All transactions entered into during the financial year 31st March, 2016 with related parties as defined under the Companies Act and SEBI (Listing Obligations and Disclosures Requirements) Regulations, 2015 were in the ordinary course of business and on an arm''s length basis. During the year, the Company had not entered into any transaction referred to in Section 188 of the Companies Act, with related parties which could be considered material under the SEBI (Listing Obligations and Disclosure Requirements) Regulations, 2015. Accordingly, the disclosure of related party transactions as required under Section 134(3) of the Companies Act in Form AOC-2 is not applicable. Attention of members is drawn to the disclosures of transactions with related parties set out in Other Notes on Accounts 22 (16) forming part of the financial statements.

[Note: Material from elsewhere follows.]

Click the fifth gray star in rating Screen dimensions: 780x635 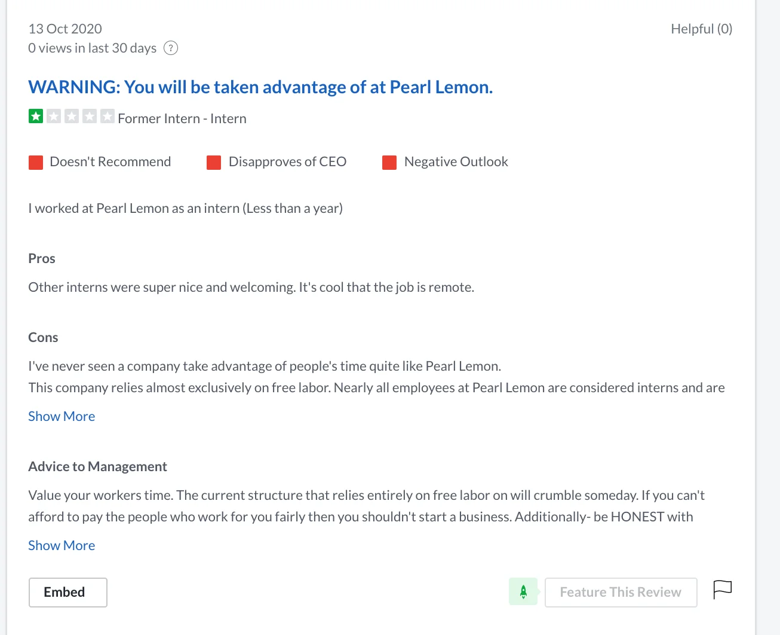[x=108, y=116]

The Company has developed a policy on related party transactions for identification and monitoring of transactions. The policy on related party transactions as approved by the Board, is uploaded and can be accessed at company''s website www.klrf.in

MATERIAL CHANGES AND COMMITMENTS, IF ANY, AFFECTING THE FINANCIAL POSITION OF THE COMPANY

No material changes and commitments affecting the financial position of the Company have occurred between the end of the financial year to which the financial statements relate and the date of this Directors'' Report.

RISK MANAGEMENT ''

The Company has a structured risk management policy. The risk management process is designed to safeguard the organization from various risks through adequate and timely actions. It is designed to anticipate, evaluate and mitigate risks in order to minimize its impact on the business. The potential risks are inventoried and integrated with the management process such that they receive the necessary consideration during decision making.

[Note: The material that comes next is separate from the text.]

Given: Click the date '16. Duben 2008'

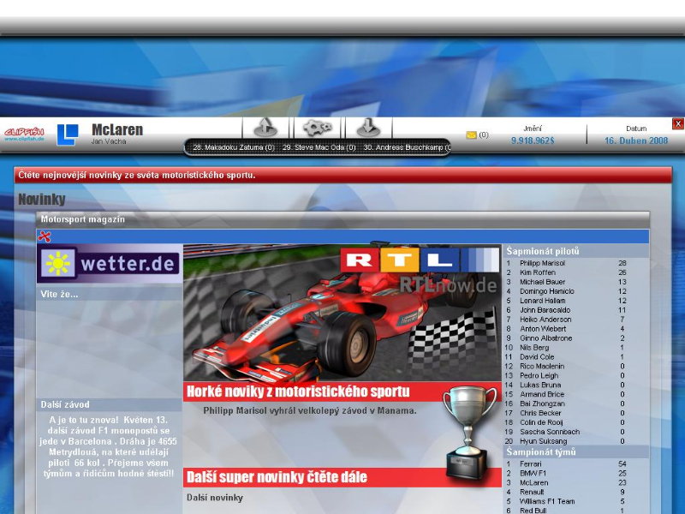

CORPORATE SOCIAL RESPONSIBILITY

In compliance with the provisions of Section 135 of the Companies Act, 2013 and the Companies (Corporate Social Responsibility Policy) Rules, 2014, the Company has constituted the Corporate Social Responsibility Committee at their Board Meeting held on 30th May, 2016. The Committee comprises of Sri.Suresh Jagananthan, Sri.Sudarsan Varadaraj, Sri.K.Gnanasekaran and Sri. R. Kannan as it members.

The Company has however not required to incur any expenditure on the CSR initiatives during the year under review as the average net profits of the preceding three financial years of the Company was negative.

BOARD EVALUATION

The Board has made a formal annual evaluation of its own performance, Committees of the Board, Independent Directors and Individual Directors of the Company.

The Board''s performance was evaluated based on criteria like structure, governance, dynamics and functioning and review of operations, financials, internal controls etc.,

The performance of the Independent Directors as well as Individual Directors were evaluated based on the evaluation criteria laid down under the Nomination and Remuneration Policy and Code of Conduct as laid down by the Board.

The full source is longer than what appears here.